Vastai Technologies Releases First High Performance Ultra-Low Latency General Purpose AI Inference Chip for Data Centers


SHANGHAI, CHINA, July 7, 2021 – Vastai Technologies (Shanghai) Inc. (“Vastai Technologies” or “Vastai”), a provider of high-performance AI and video processing semiconductors, announced its first general-purpose AI inference chips, SV100 series, and VA1 general-purpose inference acceleration add-in card for data centers on the first day of World Artificial Intelligence Conference (WAIC) 2021. SV100 series and VA1 are expected to be available in mass production in the fourth quarter of this year, enabling ultra-high performance and ultra-low latency deep learning inference performance and significantly reducing the deployment cost of data center and edge intelligence applications.

Following continuous development of technologies and breakthroughs in accuracy, performance, and other key metrics of algorithm models in many areas, the artificial intelligence industry has entered the stage of large-scale deployment of deep learning algorithms. The demand for inference processing power from data centers in various industries is growing rapidly worldwide, and the diverse application scenarios of enterprise customers have given rise to diverse needs for AI acceleration chips, yet there are few better solutions on the market other than mainstream GPUs. Based on the insight of the industry's technical product requirements and the obvious huge market opportunity, after more than two years of technical demonstration and integrated hardware-software development, Vastai Technologies has launched the SV100 series chips and VA1 inference accelerator card, which are specifically designed for cloud data centers.

The SV100 series chips have excellent performance, with INT8 peak processing power of over 200 TOPS on a single chip and the deep learning inference performance multiple times higher than existing mainstream data center GPUs, with ultra-high throughput and ultra-low latency. Vastai's inhouse developed general-purpose architecture is extremely optimized for various deep learning inference workloads. The SV100 series chips support FP16, BF16 and INT8 data formats and enable rapid deployment of many mainstream neural networks and diverse inference scenarios such as computer vision, video processing, natural language processing, search, and recommender systems. It also integrates up to 64 channels of H.264/H.265/AVS2 1080p video decoding, which can widely be used in cloud and edge intelligence application scenarios to enhance customers' equipment asset efficiency and reduce operation costs.

The VA1 inference accelerator card based on the SV100 series chip is a half-height, half-length, single-slot 75-watt PCIe x16 card that supports 32GB of memory and PCIe 4.0 high-speed interface protocol and can be used in all manufacturers' AI servers without additional power supply to achieve high-density and high-performance deployment in data centers.

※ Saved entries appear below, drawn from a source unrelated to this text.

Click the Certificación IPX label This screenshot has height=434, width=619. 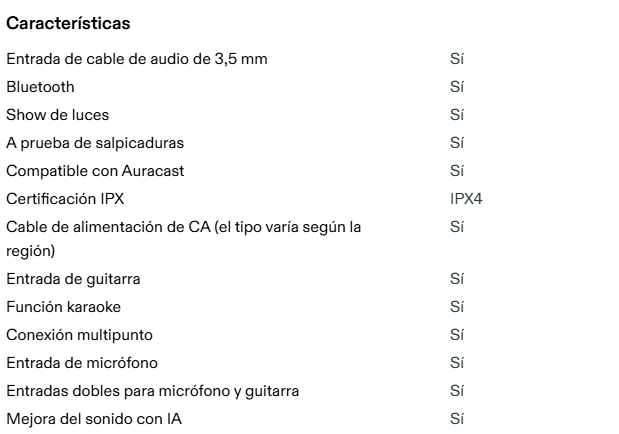point(65,199)
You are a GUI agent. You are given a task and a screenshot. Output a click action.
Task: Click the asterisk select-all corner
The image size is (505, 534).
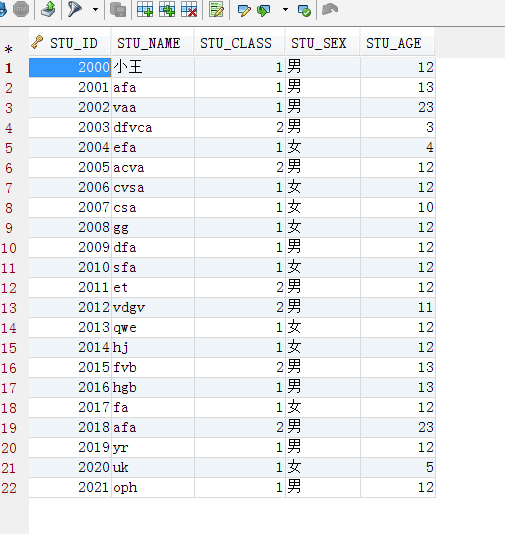[9, 50]
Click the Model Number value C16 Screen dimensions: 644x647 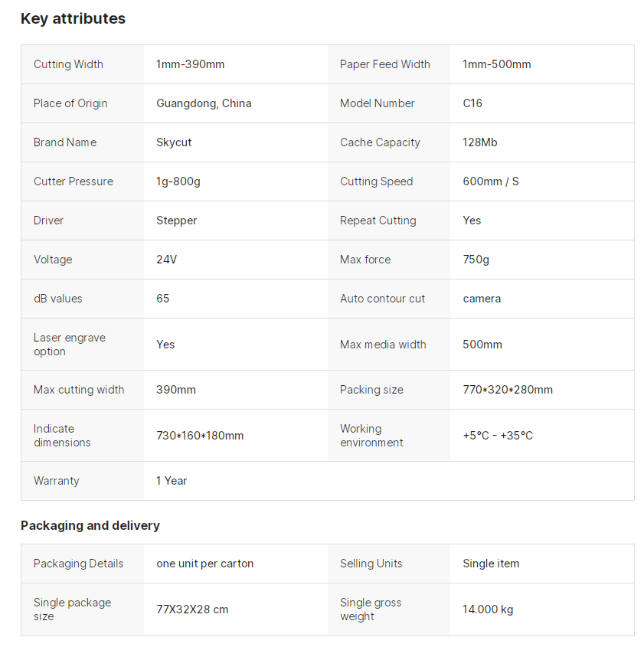tap(472, 103)
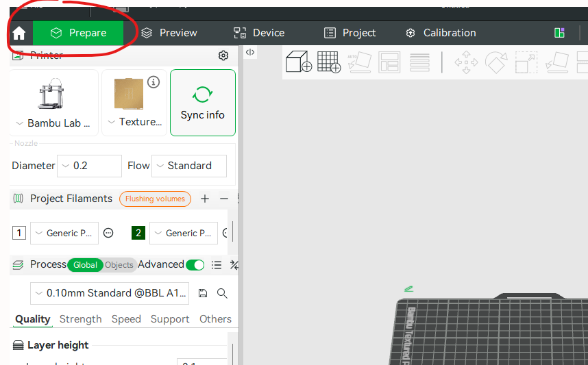Save the process preset using disk icon
Screen dimensions: 588x365
point(202,293)
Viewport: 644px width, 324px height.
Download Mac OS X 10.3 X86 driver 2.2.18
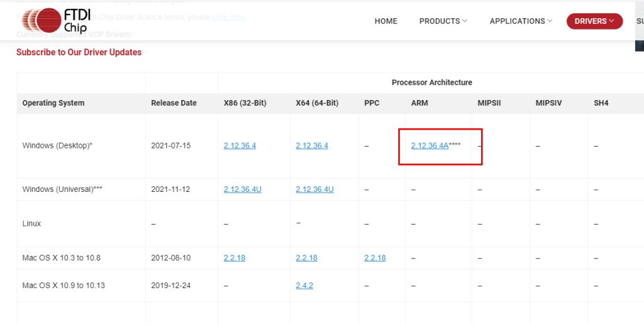234,258
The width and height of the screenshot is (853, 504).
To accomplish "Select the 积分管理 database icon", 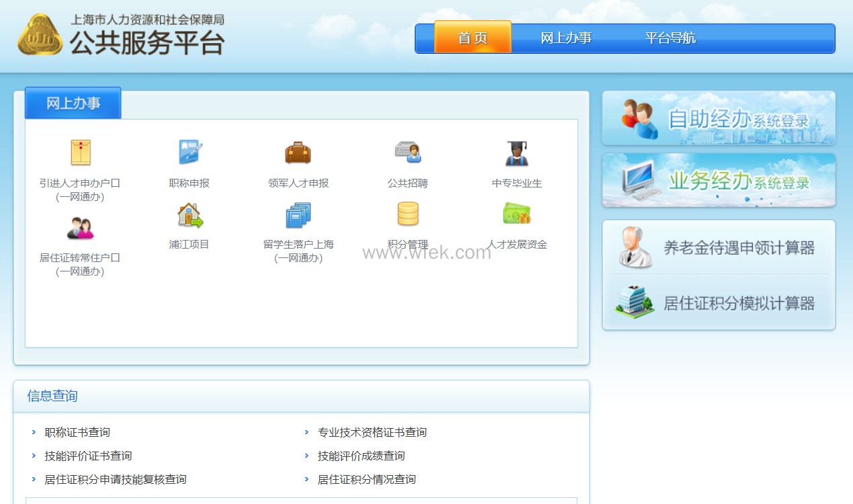I will click(x=407, y=214).
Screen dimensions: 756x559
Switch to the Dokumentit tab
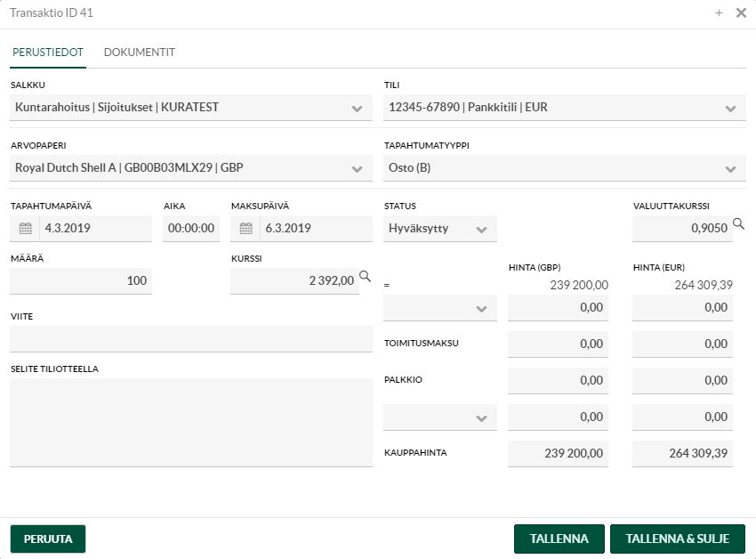click(x=139, y=53)
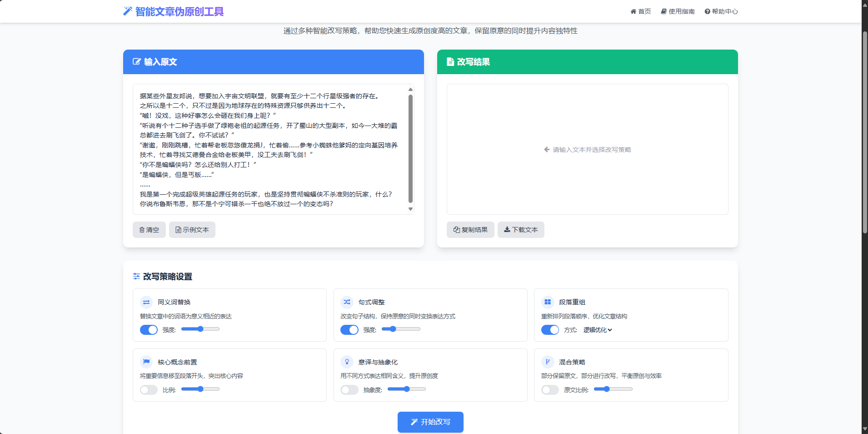Viewport: 868px width, 434px height.
Task: Adjust the 抽象度 slider
Action: 407,389
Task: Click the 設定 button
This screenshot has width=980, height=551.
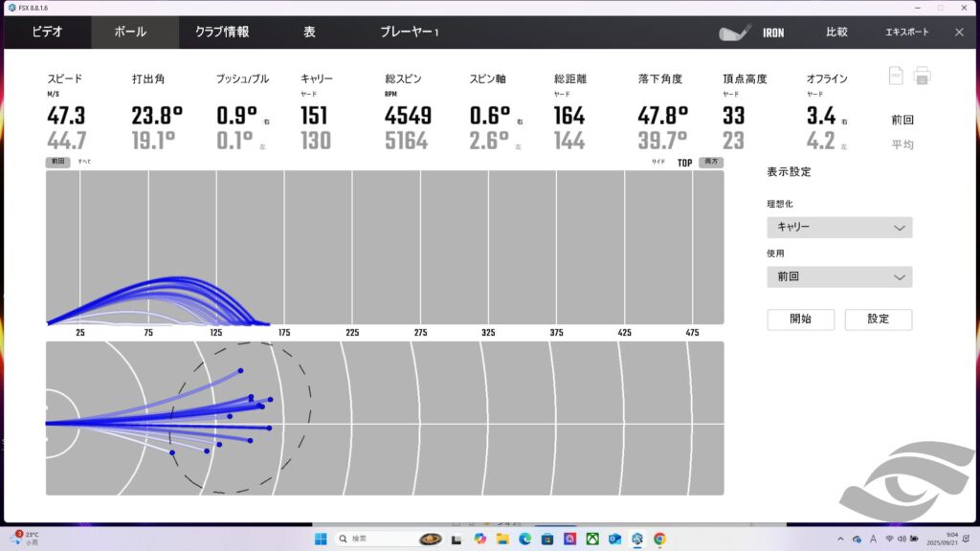Action: [878, 320]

John Qian, Founder and CEO of Vastai, said, "The SV100 series is the achievement of all of us at Vastai, and I couldn't be prouder of our team! We have a deep understanding of our target customers' needs for throughput, latency, versatility, and cost. At the same time, forward compatibility is particularly important, and our software stack is extremely flexible and scalable to support future emerging algorithm models and user-defined operator extensions. On the other hand, computer vision applications, which account for more than half of China's AI application market, require high-density video decoding with AI processing to achieve end-to-end acceleration, and we have done a lot of work in balancing the two in our design. Through core technology development and forward-looking deployment, Vastai officially releases our SV100 series general-purpose AI inference chips and VA1 inference cards with excellent performance for data centers, which can effectively address those industry pain points in low latency, versatility and video processing, and accelerate the deployment of intelligent applications in the cloud and at the edge."

Louis Zhang, founder and CTO of Vastai Technologies, said, "The SV100 series chips are based on advanced DSA architecture and achieve the highest deep learning inference performance multiple times that of data center GPUs with the same power consumption. The VA1 inference card is a 75-watt, half-height, half-length, single-slot design that can be seamlessly adapted to a variety of AI servers to maximize the density of processing power deployment. Our VastStream software platform supports models of common deep learning framework such as TensorFlow, PyTorch and Caffe2, as well as ONNX format, with highly customizable AI compilers to fully optimize model execution on Vastai hardware. We offer a complete software stack and tools that meet developers’ habits in the industry, making it easy for users to migrate and deploy existing algorithms and applications to the Vastai hardware platform at a very low cost."

About Vastai Technologies

Founded in December 2018 in Shanghai, Vastai Technologies has R&D branches in Beijing, Shenzhen and Toronto. The company's core staff comes from the world's top high-tech companies, with an average of more than 15 years of relevant chip and software design experience. The company currently has a senior team of over 200 people and is growing rapidly. Vastai Technologies is dedicated to becoming the powerhouse of heterogeneous cloud and edge computing and one of the leading chip design companies in the world.